![Erudio logo](../../img/erudio-logo-small.png)

# Itertools

The module `itertools` is a collection of powerful—and carefully designed—functions for performing *iterator algebra*.  That is, these permit *composition* of iterators in sophisticated ways while minimizing concrete instantiation of terms of iterable sequences. In addition to the basic functions in the module itself, the [module documentation](https://docs.python.org/3/library/itertools.html) provides a number of short recipes for additional functions using two or three of the basic module functions in combination. *Be aware that it is easy to get these recipes subtly wrong*. The third-party module `more_itertools` provides additional functions that are likewise designed to avoid common pitfalls and edge cases.

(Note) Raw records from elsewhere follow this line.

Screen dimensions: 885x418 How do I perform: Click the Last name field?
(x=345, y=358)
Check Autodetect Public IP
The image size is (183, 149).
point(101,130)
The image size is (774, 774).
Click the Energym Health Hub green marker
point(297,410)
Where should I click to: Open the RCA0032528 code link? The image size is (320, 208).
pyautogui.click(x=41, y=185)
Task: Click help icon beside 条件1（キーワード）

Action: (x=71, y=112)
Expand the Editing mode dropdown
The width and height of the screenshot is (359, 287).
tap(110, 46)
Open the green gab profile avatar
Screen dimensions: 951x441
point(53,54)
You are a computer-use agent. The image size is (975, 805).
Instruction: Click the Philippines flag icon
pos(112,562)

The basic goal of using the building blocks inside `itertools` is to avoid performing computations before they are required, to avoid the memory requirements of large collections, to avoid potentially slow I/O until strictly necessary, and so on. Iterators are lazy sequences rather than realized collections; when combined with functions or recipes in `itertools`, they retain this property.

In [1]:
from itertools import (
    accumulate, 
    count,
    tee,
    takewhile, 
    dropwhile, 
    islice, 
    cycle
)
from math import inf, sqrt, log, isclose

The built-in functions `zip()`, `enumerate()`, `filter()`, `range()`, and `map()` can be consided "honorary itertools" since they can also work with infinite or lazy iterators.  Built-ins like `all()`, `any()`, `sum()`, `min()`, `max()`, and `functools.reduce()` also act on iterables, but all of them, in the general case, need to exhaust the iterator rather than remain lazy.

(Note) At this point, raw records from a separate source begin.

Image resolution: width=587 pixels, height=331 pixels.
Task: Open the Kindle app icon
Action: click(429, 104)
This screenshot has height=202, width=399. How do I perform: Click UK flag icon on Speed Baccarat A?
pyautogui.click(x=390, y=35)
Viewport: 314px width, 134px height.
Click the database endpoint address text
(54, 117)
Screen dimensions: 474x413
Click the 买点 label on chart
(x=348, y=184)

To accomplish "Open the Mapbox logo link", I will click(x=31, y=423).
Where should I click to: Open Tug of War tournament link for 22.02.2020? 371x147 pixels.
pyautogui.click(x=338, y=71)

## Massaging infinite streams of data

Let's create an infinite sequence similar to the primes from the last lesson.  Unlike primes, the Fibonacci sequence requires very little state (i.e. a list of primes found already), only the last two numbers of the sequence.  But like primes, it is an infinite sequence of numbers.

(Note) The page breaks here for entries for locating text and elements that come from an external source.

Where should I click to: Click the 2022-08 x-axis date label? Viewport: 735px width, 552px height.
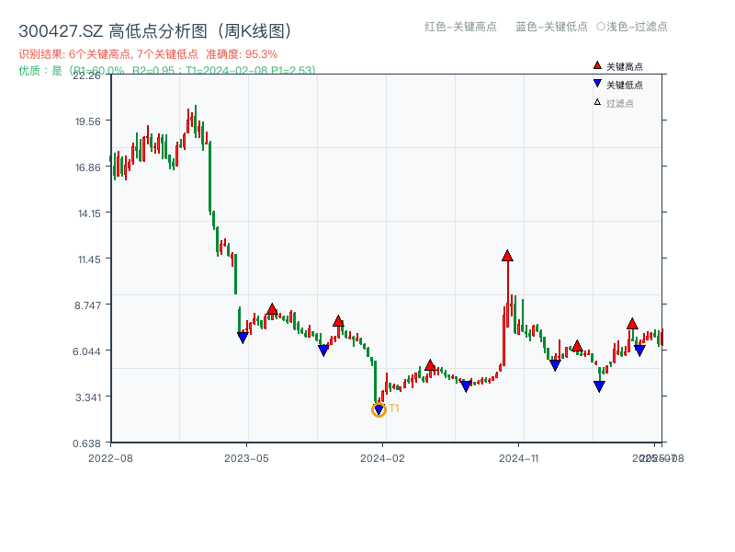coord(110,457)
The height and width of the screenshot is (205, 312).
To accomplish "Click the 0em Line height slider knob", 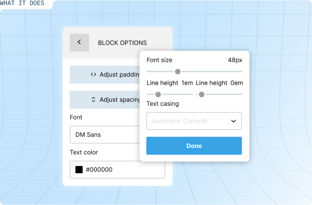I will (x=202, y=95).
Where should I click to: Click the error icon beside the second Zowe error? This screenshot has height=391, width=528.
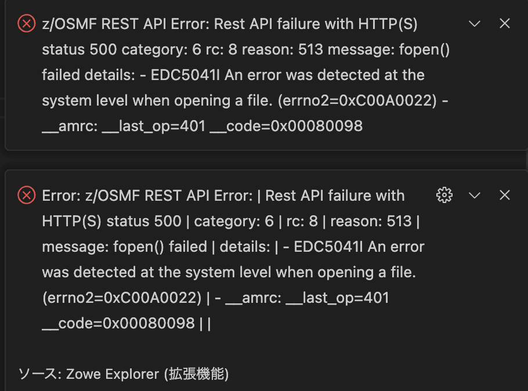25,196
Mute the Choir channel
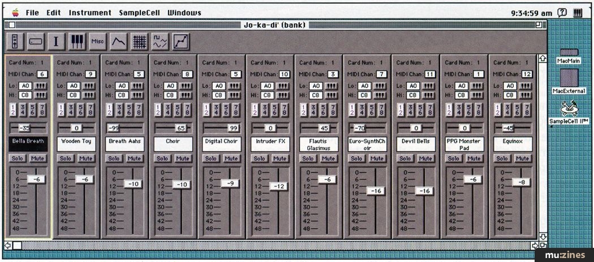 pos(182,159)
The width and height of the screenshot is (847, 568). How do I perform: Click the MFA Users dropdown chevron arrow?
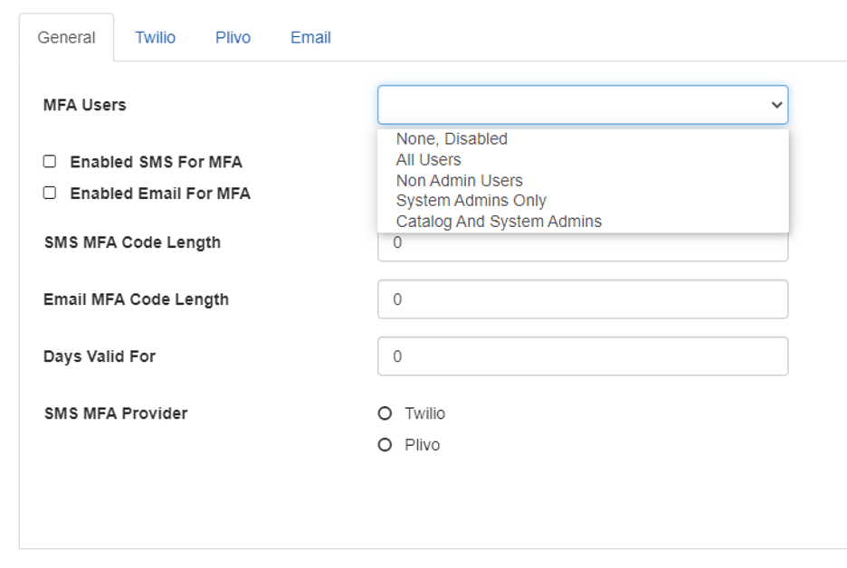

For this implementation, we build in an optional stopping point to more easily get just a finite number of them.

In [2]:
def fibonacci(max=inf, a=1, b=2):
    while a < max:
        yield a
        a, b = b, a+b

In [3]:
for n, f in zip(range(10), fibonacci()):
    print(f"Sequence {n}; Fib={f}")

Sequence 0; Fib=1
Sequence 1; Fib=2
Sequence 2; Fib=3
Sequence 3; Fib=5
Sequence 4; Fib=8
Sequence 5; Fib=13
Sequence 6; Fib=21
Sequence 7; Fib=34
Sequence 8; Fib=55
Sequence 9; Fib=89


In [4]:
for f_ln in map(log, fibonacci(max=60)):
    print(f_ln)

0.0
0.6931471805599453
1.0986122886681098
1.6094379124341003
2.0794415416798357
2.5649493574615367
3.044522437723423
3.5263605246161616
4.007333185232471


In [5]:
map(log, fibonacci(max=60))

<map at 0x23c6caefdf0>

## Combining tools

Here is a quick example of combining a few itertools functions. Let's keep a running sum of sum arbitrary iterator. We can create a single lazy iterator to generate both the current number and this sum.

In [6]:
def item_with_total(iterable):
    "Generically transform a stream of numbers into (n, num, running_sum)"
    s, t = tee(iterable)   # unpacking tuples
    yield from zip(count(), t, accumulate(s)) 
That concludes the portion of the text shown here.